+++ Data for this exercise +++

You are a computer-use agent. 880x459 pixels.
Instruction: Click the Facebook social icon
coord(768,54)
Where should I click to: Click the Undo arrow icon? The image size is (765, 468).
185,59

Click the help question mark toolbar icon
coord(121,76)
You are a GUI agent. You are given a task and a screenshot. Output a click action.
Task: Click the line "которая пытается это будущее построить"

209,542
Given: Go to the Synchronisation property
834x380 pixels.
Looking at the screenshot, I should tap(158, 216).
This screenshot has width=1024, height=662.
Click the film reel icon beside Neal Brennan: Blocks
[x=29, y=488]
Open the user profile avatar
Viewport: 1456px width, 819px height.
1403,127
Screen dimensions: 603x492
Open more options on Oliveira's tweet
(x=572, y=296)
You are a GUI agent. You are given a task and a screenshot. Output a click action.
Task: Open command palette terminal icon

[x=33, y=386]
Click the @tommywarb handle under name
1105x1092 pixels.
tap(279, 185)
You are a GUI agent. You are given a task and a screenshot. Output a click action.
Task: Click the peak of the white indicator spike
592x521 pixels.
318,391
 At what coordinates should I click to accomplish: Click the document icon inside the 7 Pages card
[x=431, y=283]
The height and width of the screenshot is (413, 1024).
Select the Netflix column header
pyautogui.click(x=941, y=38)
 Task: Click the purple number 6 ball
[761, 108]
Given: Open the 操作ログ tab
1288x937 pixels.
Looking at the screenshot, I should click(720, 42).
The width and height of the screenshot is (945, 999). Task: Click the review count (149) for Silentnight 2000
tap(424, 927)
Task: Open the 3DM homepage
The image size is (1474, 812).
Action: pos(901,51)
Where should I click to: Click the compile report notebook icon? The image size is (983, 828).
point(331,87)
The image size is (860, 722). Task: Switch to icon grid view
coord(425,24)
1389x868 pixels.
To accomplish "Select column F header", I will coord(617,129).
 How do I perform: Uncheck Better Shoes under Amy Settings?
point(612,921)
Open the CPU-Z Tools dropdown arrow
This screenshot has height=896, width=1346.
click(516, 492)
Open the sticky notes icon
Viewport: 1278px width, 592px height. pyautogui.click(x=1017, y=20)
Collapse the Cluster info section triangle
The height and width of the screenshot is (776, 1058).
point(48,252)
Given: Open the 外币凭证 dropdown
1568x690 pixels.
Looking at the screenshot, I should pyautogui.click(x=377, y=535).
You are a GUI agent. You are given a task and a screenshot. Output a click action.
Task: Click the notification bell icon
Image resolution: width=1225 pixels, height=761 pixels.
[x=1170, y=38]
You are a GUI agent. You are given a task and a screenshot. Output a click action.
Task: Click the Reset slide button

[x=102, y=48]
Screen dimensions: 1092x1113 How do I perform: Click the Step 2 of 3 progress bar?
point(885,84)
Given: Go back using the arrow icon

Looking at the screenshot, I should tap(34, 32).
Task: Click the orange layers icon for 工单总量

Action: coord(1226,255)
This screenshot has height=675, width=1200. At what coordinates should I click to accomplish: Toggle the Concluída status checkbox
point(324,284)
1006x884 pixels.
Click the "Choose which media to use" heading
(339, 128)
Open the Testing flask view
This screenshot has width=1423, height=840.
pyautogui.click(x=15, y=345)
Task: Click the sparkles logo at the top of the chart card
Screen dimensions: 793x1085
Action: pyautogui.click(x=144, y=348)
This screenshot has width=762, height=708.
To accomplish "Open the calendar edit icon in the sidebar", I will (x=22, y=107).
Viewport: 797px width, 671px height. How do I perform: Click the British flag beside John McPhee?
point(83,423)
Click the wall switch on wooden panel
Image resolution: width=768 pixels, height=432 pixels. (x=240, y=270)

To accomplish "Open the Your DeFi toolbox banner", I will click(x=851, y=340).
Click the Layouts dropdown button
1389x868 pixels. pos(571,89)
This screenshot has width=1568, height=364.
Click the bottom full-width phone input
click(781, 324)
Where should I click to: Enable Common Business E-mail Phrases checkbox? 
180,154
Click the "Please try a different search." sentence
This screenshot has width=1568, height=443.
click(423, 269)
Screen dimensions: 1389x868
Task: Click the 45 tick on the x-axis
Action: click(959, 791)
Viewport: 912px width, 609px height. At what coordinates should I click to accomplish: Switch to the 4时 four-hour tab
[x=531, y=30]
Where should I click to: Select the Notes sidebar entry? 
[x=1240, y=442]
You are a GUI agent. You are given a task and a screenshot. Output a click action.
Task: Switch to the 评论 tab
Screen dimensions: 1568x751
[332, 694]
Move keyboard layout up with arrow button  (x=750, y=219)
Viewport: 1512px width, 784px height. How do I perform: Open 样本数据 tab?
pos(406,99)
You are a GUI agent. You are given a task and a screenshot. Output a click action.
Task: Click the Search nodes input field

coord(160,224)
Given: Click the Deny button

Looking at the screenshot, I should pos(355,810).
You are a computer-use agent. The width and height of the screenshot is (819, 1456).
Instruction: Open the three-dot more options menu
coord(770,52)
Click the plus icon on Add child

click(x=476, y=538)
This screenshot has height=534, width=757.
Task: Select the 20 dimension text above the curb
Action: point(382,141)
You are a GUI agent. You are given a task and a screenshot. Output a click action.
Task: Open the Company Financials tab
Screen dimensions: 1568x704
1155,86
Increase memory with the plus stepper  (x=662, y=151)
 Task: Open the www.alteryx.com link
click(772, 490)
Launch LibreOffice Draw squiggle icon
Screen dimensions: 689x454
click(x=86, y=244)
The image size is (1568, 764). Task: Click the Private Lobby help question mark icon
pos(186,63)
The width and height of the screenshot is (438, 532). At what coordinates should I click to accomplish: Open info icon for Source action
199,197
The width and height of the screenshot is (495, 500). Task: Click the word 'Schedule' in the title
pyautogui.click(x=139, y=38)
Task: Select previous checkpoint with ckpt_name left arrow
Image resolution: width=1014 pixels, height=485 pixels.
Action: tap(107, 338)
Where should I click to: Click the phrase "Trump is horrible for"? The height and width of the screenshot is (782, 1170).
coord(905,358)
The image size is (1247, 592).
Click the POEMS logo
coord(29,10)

+++

Pick out every line in the material above that contains the word "arrow", and copy each one.

■ Correct response
Where should I click to: Click the Undo arrow icon? The image size is (765, 468).
Open the CPU-Z Tools dropdown arrow
Given: Go back using the arrow icon
Move keyboard layout up with arrow button  (x=750, y=219)
Task: Select previous checkpoint with ckpt_name left arrow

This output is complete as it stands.